Recovered a $1.5M drawdown to 27.9% CAGR
2022: -13.41% 2023:+59.31% 2024:+49.18% 2025: +29.84% 2026: 14.48% so far.
Scaling information edge into Alpha
Built a tool to optimize stock trading strategies and execution — looking for beta testers!
First, thanks to X— I’ve discovered so many great ideas here.
Why did we build this tool?
A few years ago, I lost six figures trading stocks. It was a five-year dark journey — slow but steady losses. I tried everything, but eventually realized the problem wasn’t a lack of ideas (good ideas are everywhere). The real issues were:
Lack of clarity in trading logic — I constantly mixed up short-term vs. long-term trades. I’d try to catch a bounce but end up becoming a loyal shareholder, or cut a position to reduce risk and then miss the re-entry, or believe in the fundamentals but actually trade based on sentiment.

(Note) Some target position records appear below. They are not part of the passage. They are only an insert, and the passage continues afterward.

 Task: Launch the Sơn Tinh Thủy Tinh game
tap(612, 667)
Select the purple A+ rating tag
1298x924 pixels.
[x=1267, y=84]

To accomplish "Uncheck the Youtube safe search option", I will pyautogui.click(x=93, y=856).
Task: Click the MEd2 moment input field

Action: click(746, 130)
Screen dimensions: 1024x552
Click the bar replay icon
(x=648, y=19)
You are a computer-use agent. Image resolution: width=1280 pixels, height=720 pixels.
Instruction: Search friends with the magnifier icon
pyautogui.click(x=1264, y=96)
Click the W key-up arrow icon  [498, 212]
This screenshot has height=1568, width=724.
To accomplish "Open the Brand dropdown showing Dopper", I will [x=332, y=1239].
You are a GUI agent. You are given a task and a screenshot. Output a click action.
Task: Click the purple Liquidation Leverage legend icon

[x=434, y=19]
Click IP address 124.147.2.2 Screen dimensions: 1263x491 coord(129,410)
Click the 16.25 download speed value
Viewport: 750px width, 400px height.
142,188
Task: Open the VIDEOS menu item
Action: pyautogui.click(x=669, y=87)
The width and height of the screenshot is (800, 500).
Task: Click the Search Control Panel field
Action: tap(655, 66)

Poor execution and discipline — I’d skip setting stop losses and just hope things would work out, or I couldn’t resist going in with oversized positions.
I tried building a quant trading system, but found it impossible to fully translate diverse, discretionary trades into something purely systematic. I also wasn’t great at building pure quant strategies — a tiny parameter change could flip a strategy from profitable to unprofitable, and backtesting only filters out the obviously broken ones.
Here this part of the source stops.